Nu dans le jardin d'Eden

Harry Crews

Sonatine éditions

  • Conseillé par
    10 décembre 2013

    Paradis apocalyptique!

    Je connais peu Harry Crews et je ne pense pas, malheureusement, être le seul. Né en 1935, décédé en 2012, malgré une bibliographie forte de seize titres, je n'ai lu pour l'instant que "La foire aux serpents". Donc je me soigne avec l'édition de nouveaux titres chez "Sonatine".
    Prenez une ville créée de toutes pièces, mais dont les pièces et surtout les financiers sont allés voir ailleurs si dans une autre vallée l'herbe était plus verte! Et comme elle était plus verte, ils ne sont pas revenus. Donc la ville de morne plaine s'est transformée en mornes collines! Sauf que malgré les noms pompeux... les habitants ne sont pas des puits (de phosphate) de science. Ils attendent le sauveur, Jack O'Boylan, qui a transformé le paysage et leurs vies. Pour en définitive les laisser en plan aux mains de Fat Man et de son homme de main, Jester, ex-jockey dont un malheureux accident a brisé la carrière!
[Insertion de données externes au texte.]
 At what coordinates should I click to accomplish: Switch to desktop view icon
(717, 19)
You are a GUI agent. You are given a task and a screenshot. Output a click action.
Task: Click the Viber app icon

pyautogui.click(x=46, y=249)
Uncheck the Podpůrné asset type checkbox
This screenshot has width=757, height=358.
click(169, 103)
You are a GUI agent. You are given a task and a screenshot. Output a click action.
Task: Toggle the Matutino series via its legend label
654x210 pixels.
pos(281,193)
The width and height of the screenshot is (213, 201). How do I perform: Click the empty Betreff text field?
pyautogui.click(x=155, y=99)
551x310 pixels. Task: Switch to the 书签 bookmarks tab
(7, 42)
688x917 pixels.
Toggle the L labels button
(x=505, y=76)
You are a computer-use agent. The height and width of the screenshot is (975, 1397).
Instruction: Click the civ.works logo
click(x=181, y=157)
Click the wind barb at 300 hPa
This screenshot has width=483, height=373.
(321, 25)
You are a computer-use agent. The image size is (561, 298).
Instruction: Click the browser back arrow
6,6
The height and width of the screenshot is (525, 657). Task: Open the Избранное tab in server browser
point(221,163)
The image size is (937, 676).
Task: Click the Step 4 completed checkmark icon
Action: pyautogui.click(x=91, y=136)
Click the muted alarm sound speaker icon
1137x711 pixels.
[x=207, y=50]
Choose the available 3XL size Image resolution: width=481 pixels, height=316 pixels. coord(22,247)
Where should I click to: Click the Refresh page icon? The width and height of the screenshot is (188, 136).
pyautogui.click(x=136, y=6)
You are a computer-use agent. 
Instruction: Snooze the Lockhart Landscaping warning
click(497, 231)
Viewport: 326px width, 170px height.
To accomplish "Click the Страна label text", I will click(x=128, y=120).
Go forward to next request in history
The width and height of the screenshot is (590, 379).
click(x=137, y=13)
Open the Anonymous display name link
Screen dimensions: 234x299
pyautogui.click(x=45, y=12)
    Tout pourrait aller bien dans le meilleur des mondes, sauf que nous sommes dans le sud des États-Unis et que rien n'est simple et tout est tordu, du pays aux habitants! On pense évidement à "1275 âmes" de Jim Thompson ; pour "Fat Man", au boulimique du livre "Orgies funéraires"! Un puzzle de situations des meilleurs romans noirs et campagnards de la littérature américaine!
    "Garden Hill" rebaptisé par les derniers habitants de la ville "Phosphate Hill" n'est pas le Jardin d'Eden, loin s'en faut ! Les rares rescapés survivants ne sont, ni des saintes, ni des saints, mais dans la littérature noire et rurale américaine, ce genre de personnages ne court pas les rues!
    Tout ici est démesuré : le grand, gros, blanc est riche et obèse, le petit est jockey, pas très riche et noir! Mais que se cache-t-il réellement derrières ces apparences trompeuses?
    Fat ne pense qu'à se goinfrer, Jester qu'aux chevaux et Dolly qu'à transformer "Garden Hill" en 'Lunapar Hill" à la portée de toutes les bourses (bourses, pris ici dans le sens de l'endroit où l'on met de l'argent!). Et Dolly connaît la valeur marchande de son corps!
    Chronique de ce Sud flamboyant et aussi décadent, peuplé d'êtres hors-normes avec, malgré tout, quelques côtés attachants!
    L’Amérique profonde, très profonde, même si ici on est en Floride. Mais dans le "trou du cul" de la Floride, on pense à Jim Thompson bien sûr et à Erskine Caldwell pour la description d'un monde de "laissés pour compte" de l'Amérique triomphante.
    Et si la pensée profonde ou la morale (je n'aime pas ce mot) était : pourquoi toutes ses gesticulations... car après, tout redevient comme il aurait dû être... tous ces pantins sont partis et le monde tourne toujours aussi peu rond! Beaucoup d'argent et d'efforts pour laisser au final une ville fantôme.